Unfortunately, what really holds the film back is the direction. At two and a half hours Harry Potter and the Sorcerer’s Stone is a lengthy film, which by itself isn’t a problem. I’ve seen enough David Lean films to enjoy immersing myself in a story. And besides, part of the fun of a fantasy film is watching the filmmakers construct an entirely new world brick by brick. The length wouldn’t be a problem if the director was better skilled at creating atmosphere and urgency. The director is Chris Columbus who showed promise in the 80s by directing films like Adventures in Babysitting and writing Goonies and Gremlins. But since then he has become a third rate Spielberg with a higher tolerance for sentimentality. Columbus draws his character with big bright crayons so no one can forget for one second who we are supposed to root against. Harry’s uncle is grossly obese, Draco’s hair is slicked back like Gordon Geco from Wall Street, and even an opposing Quidditch player is given a mouthful of ungainly teeth.
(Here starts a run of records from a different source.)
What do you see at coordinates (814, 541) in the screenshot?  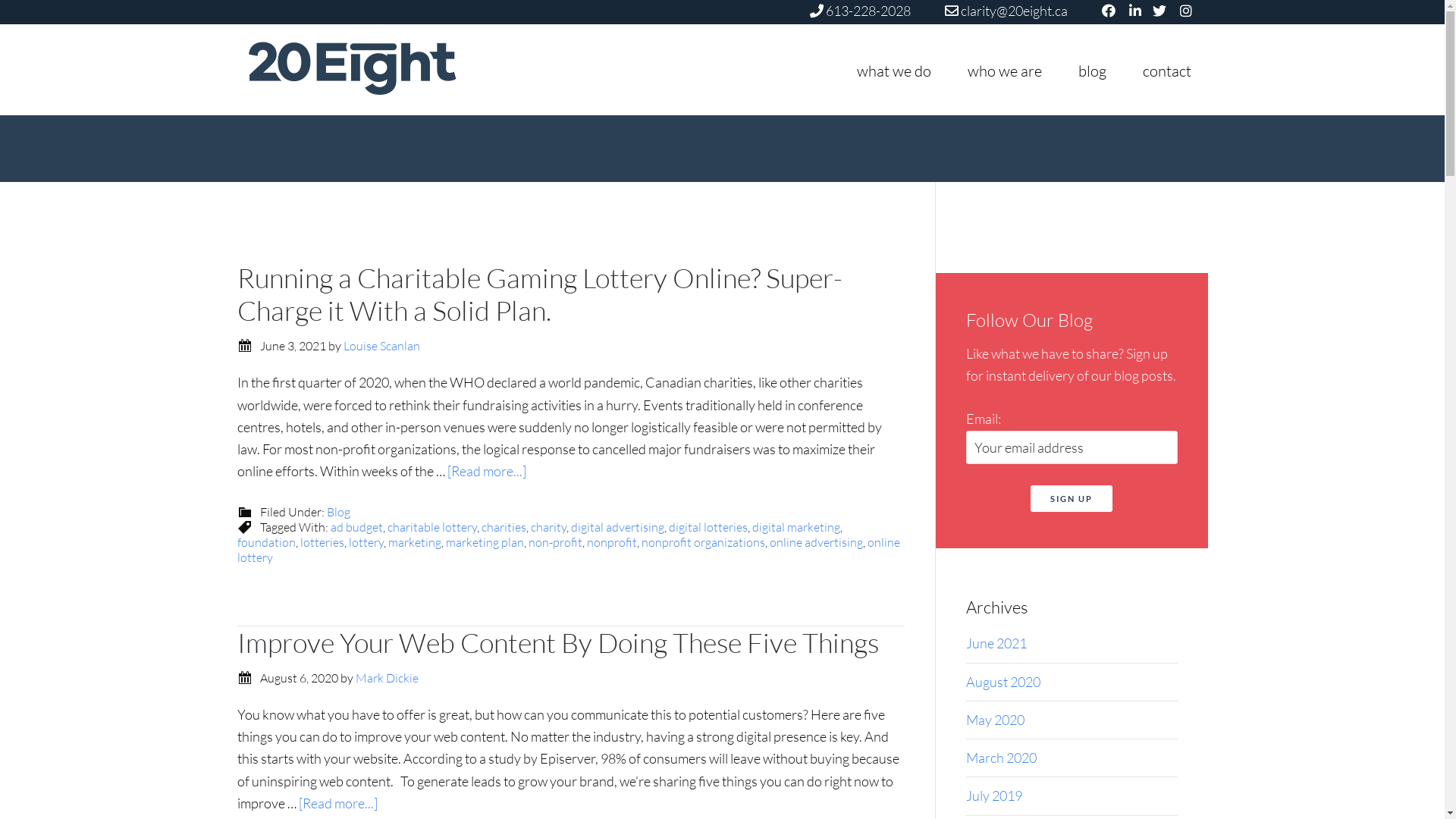 I see `'online advertising'` at bounding box center [814, 541].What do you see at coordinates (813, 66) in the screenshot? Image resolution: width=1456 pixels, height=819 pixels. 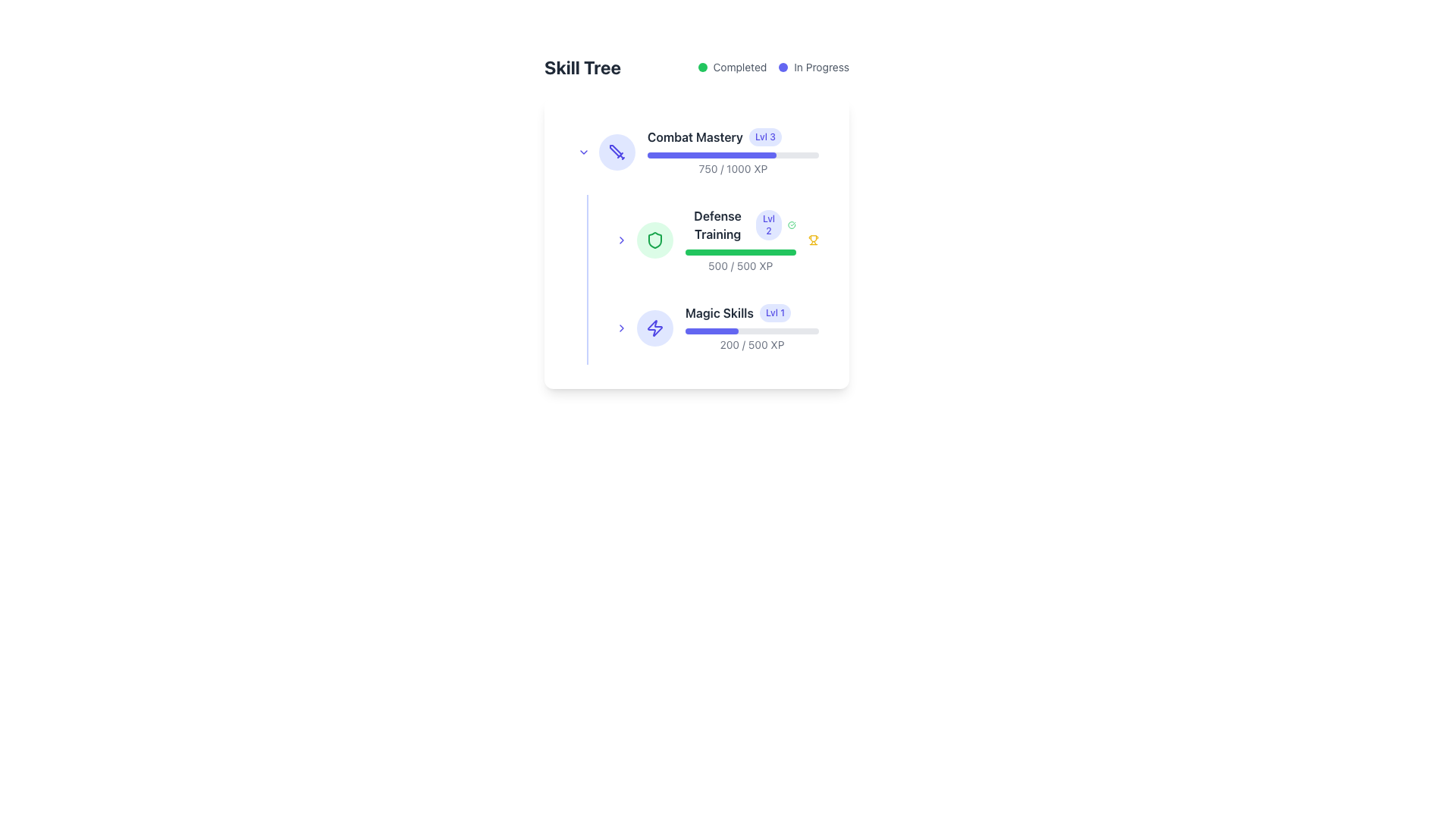 I see `the status information text 'In Progress' in the Label with an indicator, which is located at the top-right section of the interface, next to the 'Completed' label` at bounding box center [813, 66]. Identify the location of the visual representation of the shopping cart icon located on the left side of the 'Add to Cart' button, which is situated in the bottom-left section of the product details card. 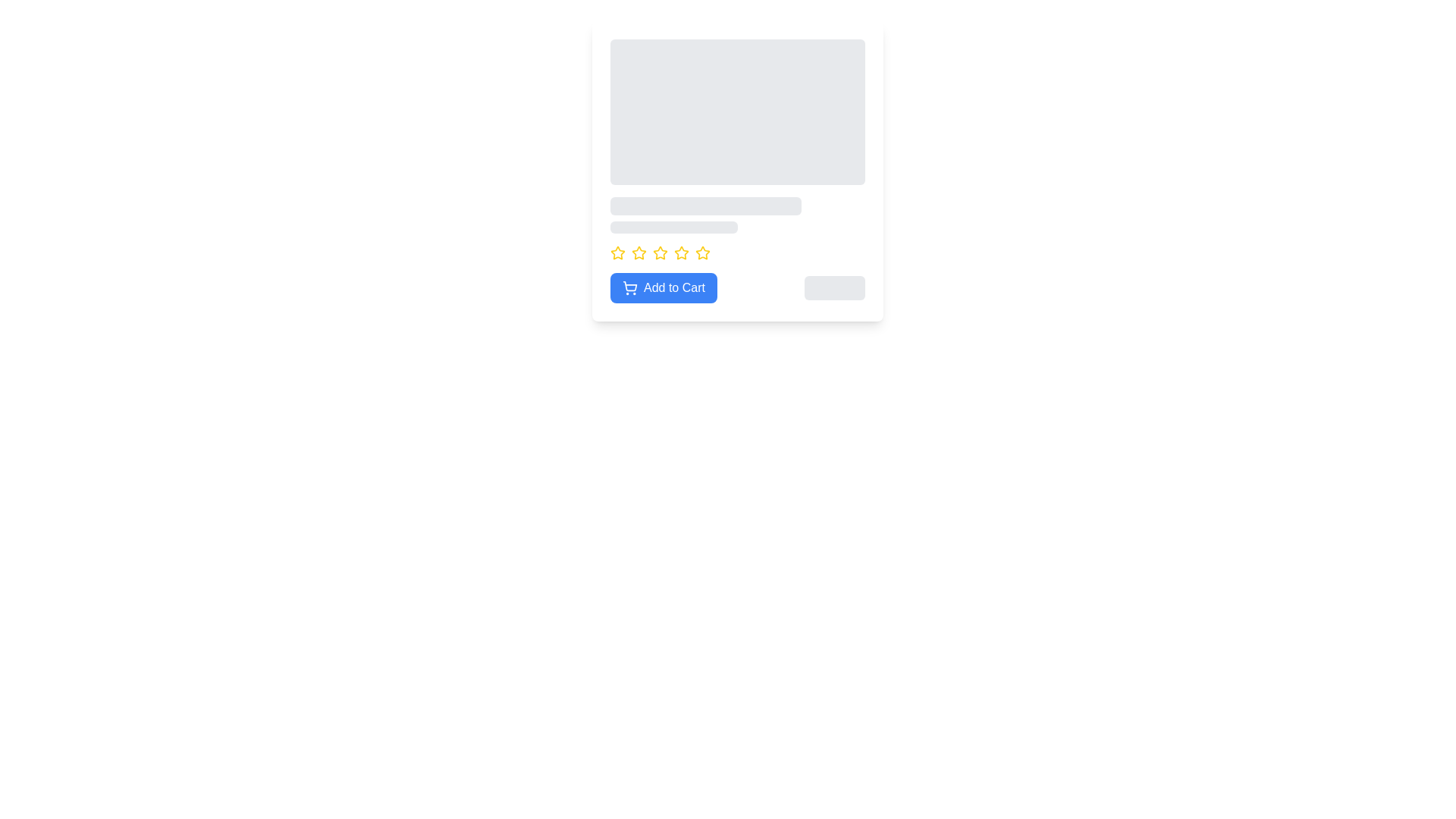
(629, 288).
It’s Columbus’s cumbersome direction, which stumbles from one scene in the book to another, that ultimately stifles the film. Instead of bringing the underlining mystery to the forefront of the movie, we are left to sight see in Rowlings world, which isn’t an entirely unpleasant experience, throughout most of the movie. This first installment in the Harry Potter series likely offers more for fans of the book to enjoy than for the uninitiated who wish for nothing more than a new fantasy classic.